Да, друзей и знакомых у Екатерины Венедиктовны было много, но трудно было даже представить себе, могли ли у нее быть враги. Потому что если убили ее не из-за картин и бриллиантов, то для этого должна быть какая-то личная причина. Какой-то конфликт, вполне вероятно, очень давний.

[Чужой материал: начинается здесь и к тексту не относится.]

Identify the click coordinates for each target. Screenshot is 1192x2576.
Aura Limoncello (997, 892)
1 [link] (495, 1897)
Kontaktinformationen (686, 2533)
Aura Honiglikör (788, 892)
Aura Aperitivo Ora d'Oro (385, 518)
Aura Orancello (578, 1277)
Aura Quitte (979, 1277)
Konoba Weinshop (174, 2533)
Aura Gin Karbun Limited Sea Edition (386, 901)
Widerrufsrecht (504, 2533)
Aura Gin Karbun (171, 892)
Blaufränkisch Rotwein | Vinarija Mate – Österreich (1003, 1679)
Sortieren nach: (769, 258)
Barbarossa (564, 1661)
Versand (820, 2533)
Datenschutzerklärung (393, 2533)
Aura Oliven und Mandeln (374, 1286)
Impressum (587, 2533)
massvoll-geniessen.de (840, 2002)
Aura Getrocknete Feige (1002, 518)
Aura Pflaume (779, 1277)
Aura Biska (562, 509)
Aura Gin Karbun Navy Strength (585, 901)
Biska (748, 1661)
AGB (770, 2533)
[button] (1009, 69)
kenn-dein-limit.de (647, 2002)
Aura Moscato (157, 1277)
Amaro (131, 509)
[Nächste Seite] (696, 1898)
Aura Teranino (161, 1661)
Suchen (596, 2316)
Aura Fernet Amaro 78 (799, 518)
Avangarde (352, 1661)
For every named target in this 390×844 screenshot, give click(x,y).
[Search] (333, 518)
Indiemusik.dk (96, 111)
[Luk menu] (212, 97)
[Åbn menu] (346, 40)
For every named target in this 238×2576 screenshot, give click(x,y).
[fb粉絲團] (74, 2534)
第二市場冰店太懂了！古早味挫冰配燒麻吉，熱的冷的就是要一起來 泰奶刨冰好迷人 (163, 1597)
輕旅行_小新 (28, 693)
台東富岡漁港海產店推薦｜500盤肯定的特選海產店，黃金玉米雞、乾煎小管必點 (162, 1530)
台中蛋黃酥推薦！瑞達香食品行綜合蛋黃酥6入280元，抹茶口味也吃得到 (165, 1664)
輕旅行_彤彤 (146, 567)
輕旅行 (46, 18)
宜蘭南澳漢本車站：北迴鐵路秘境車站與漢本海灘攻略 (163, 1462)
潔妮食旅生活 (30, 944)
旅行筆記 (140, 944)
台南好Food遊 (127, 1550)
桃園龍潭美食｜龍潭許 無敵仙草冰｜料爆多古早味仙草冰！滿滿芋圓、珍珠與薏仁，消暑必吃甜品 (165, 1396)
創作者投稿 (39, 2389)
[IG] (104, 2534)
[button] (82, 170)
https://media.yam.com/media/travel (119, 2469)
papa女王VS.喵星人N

Сегодня перед Настей Каменской сидела одна из самых близких подруг покойной Анисковец и подробно отвечала на все вопросы. Сама Настя во время таких бесед отдыхала душой: пожилые люди частенько страдают от недостатка внимания и общения и рассказывают обычно весьма охотно, даже если сам повод для таких бесед достаточно трагичен – смерть близкого человека. Из них ничего не надо тянуть клещами, наоборот, их порой бывает трудно остановить. Но останавливать их Насте и в голову не приходило. В голове у собеседника возникают ассоциативные связи, следуя которым они вспоминают и начинают рассказывать о событиях, не имеющих на первый взгляд никакого отношения к убийству, и внезапно может всплыть такая деталь, о которой и в голову не придет специально спрашивать. «Самое главное – вывести человека на неконтролируемые просторы свободного рассказа, – учил когда-то Настю отчим, всю жизнь проработавший в уголовном розыске, – и спокойно ждать, когда он сам проговорится и расскажет то, что важно для дела. Ты слушаешь его не перебивая, сочувственно и заинтересованно киваешь и тем самым создаешь у него иллюзию свободного полета, и эта иллюзорная свобода его опьяняет настолько, что он перестает следить за речью».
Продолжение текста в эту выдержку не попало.